Your objective
Reproduce the items below verbatim, from the line containing "The image size" through the last line of the items, inclusive, and leave the pictures out.

--- start Source data ---

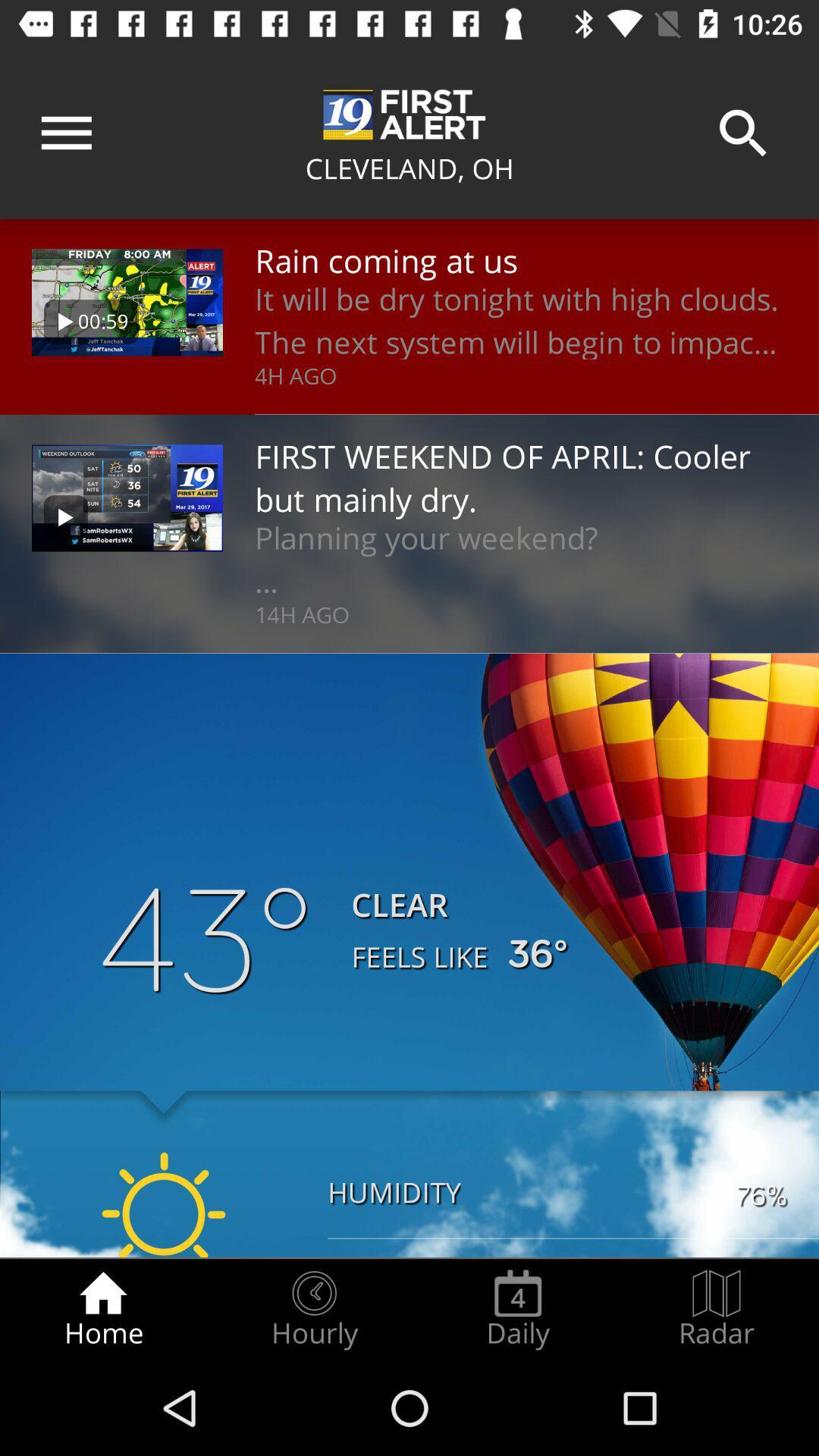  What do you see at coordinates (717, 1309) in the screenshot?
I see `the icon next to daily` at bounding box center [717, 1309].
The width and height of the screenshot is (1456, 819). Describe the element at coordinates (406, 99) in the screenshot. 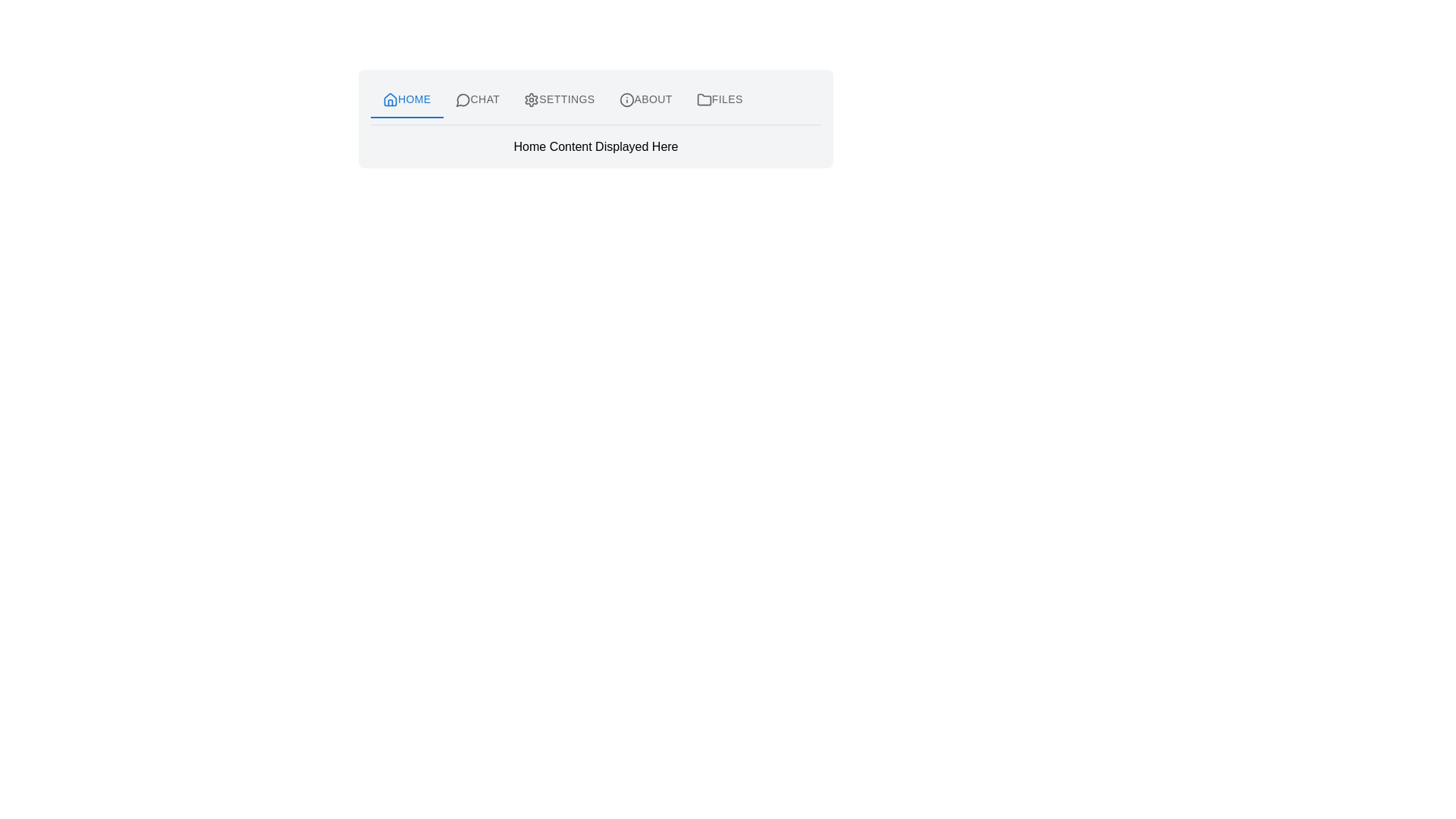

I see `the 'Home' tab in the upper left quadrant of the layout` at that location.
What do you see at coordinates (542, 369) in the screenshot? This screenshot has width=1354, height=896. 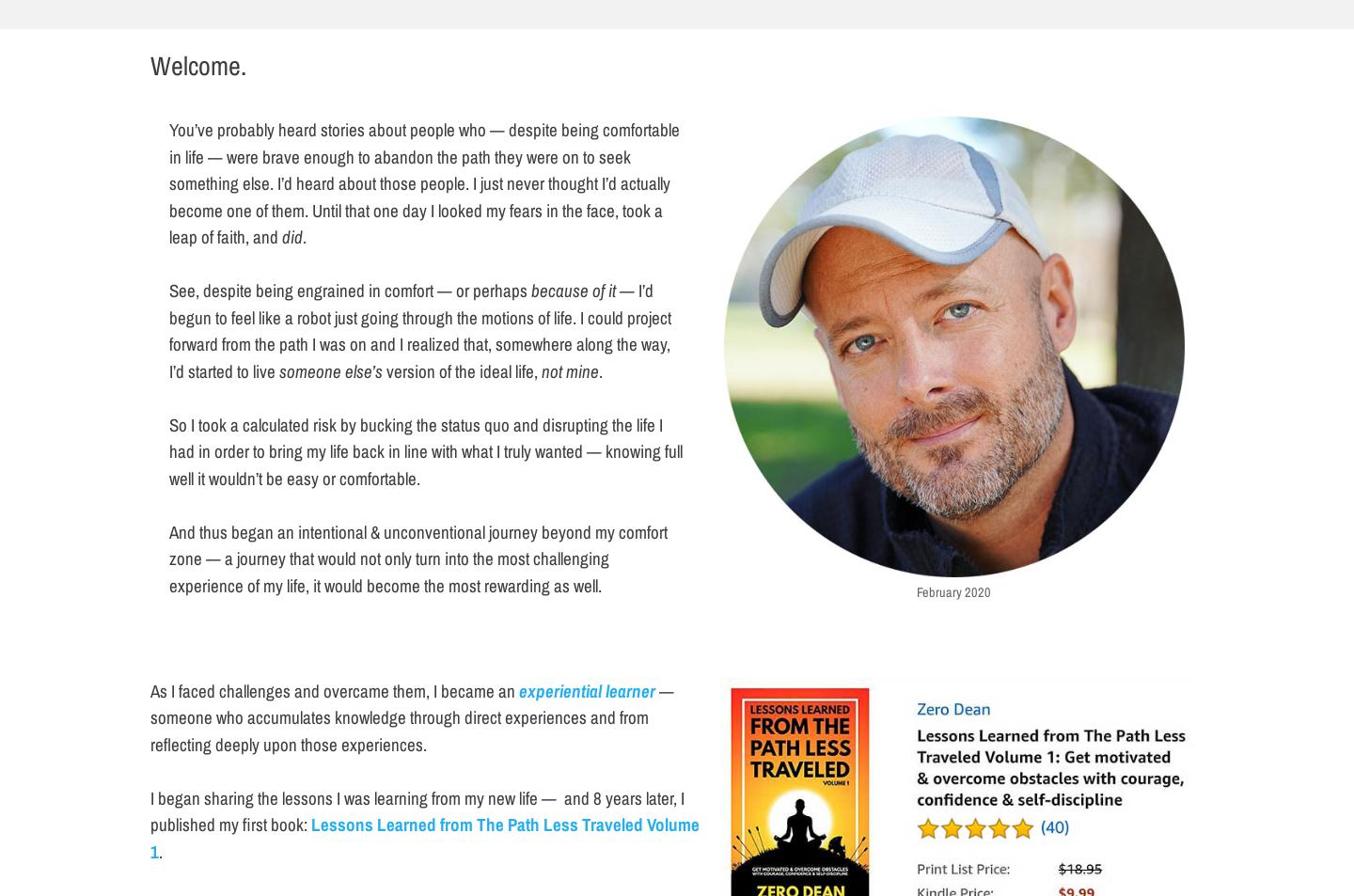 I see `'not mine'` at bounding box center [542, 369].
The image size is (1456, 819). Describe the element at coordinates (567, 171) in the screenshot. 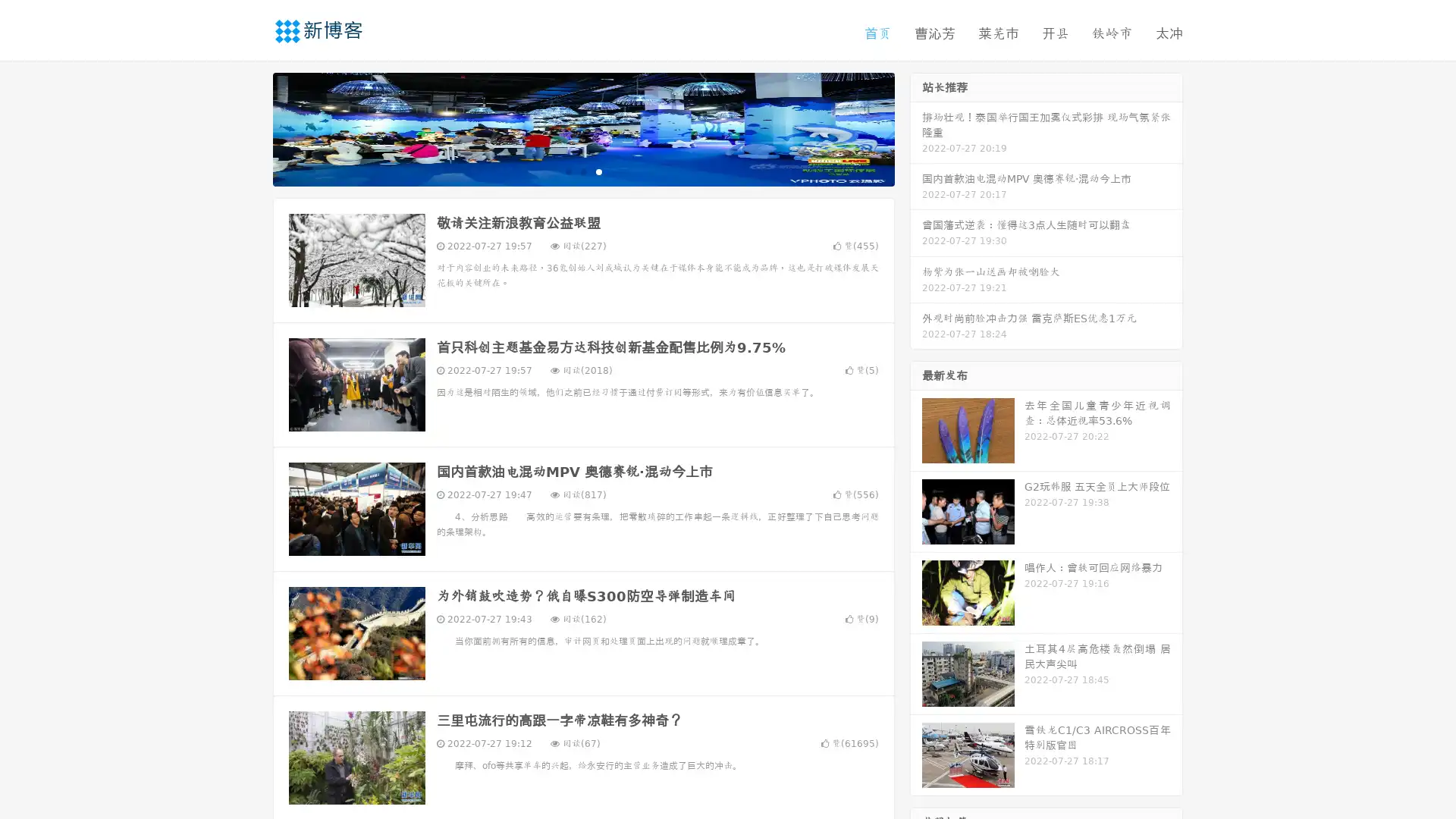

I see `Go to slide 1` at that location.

--- end Source data ---

Worked answer
The image size is (1456, 819). Describe the element at coordinates (567, 171) in the screenshot. 

I see `Go to slide 1` at that location.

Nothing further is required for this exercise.